De naam van de firewallregel. Als u de naam weglaat, wordt de standaardnaam gekozen voor de firewallnaam. De naam van de firewallregel mag alleen 0-9, a-z, A-Z, '-' en '_' bevatten. Daarnaast moet de naam van de firewallregel minimaal 3 tekens lang zijn en niet langer zijn dan 128 tekens.
Werk een object bij door een eigenschapspad en waarde op te geven die u wilt instellen. Voorbeeld: --set property1.property2=<value>
.
Het begin-IP-adres van de firewallregel. Moet de IPv4-indeling zijn. Gebruik de waarde 0.0.0.0 om alle interne IP-adressen van Azure weer te geven.
Naam of id van het abonnement. U kunt het standaardabonnement configureren met behulp van az account set -s NAME_OR_ID
.
Globale parameters
Vergroot de uitgebreidheid van logboekregistratie om alle logboeken voor foutopsporing weer te geven.

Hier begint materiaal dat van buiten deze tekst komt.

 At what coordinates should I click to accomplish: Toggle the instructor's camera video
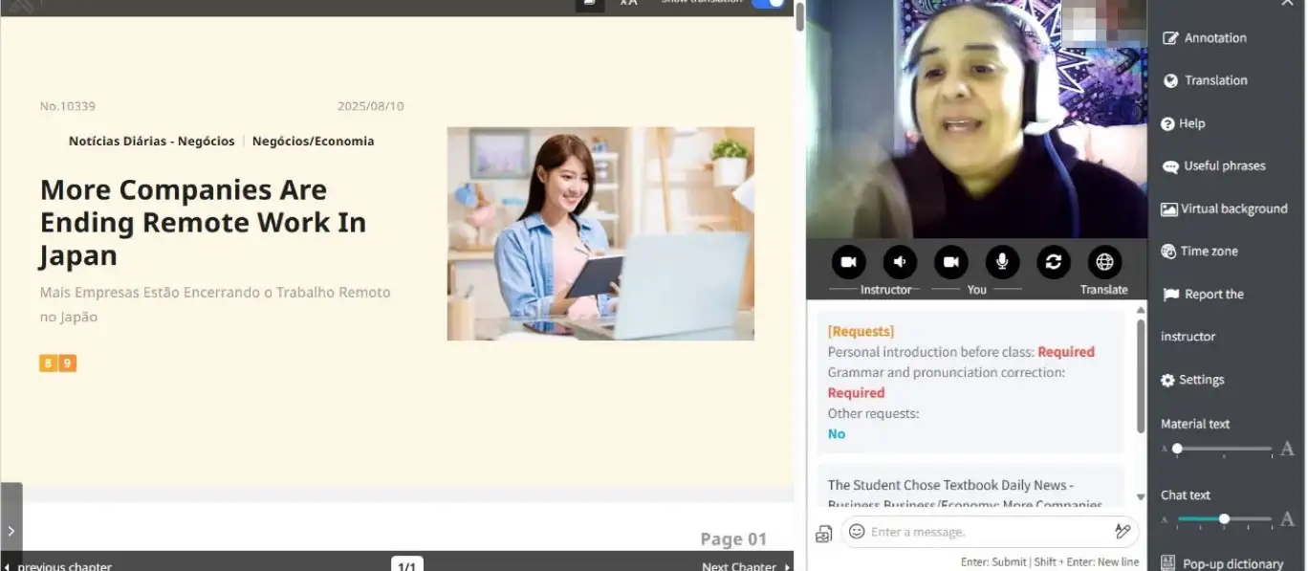[x=847, y=262]
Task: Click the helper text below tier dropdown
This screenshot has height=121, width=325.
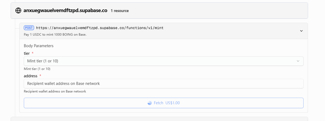Action: pos(37,69)
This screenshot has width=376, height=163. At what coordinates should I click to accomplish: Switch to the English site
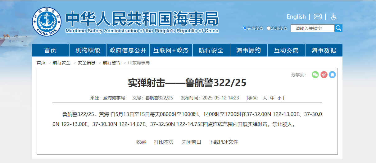(x=296, y=17)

Dit Help-bericht weergeven en afsluiten.
Alleen fouten weergeven, waarschuwingen onderdrukken.
Uitvoerindeling.
JMESPath-queryreeks. Zie http://jmespath.org/ voor meer informatie en voorbeelden.
Naam of id van het abonnement. U kunt het standaardabonnement configureren met behulp van az account set -s NAME_OR_ID
.
Vergroot de uitgebreidheid van logboekregistratie. Gebruik --debug voor volledige foutopsporingslogboeken.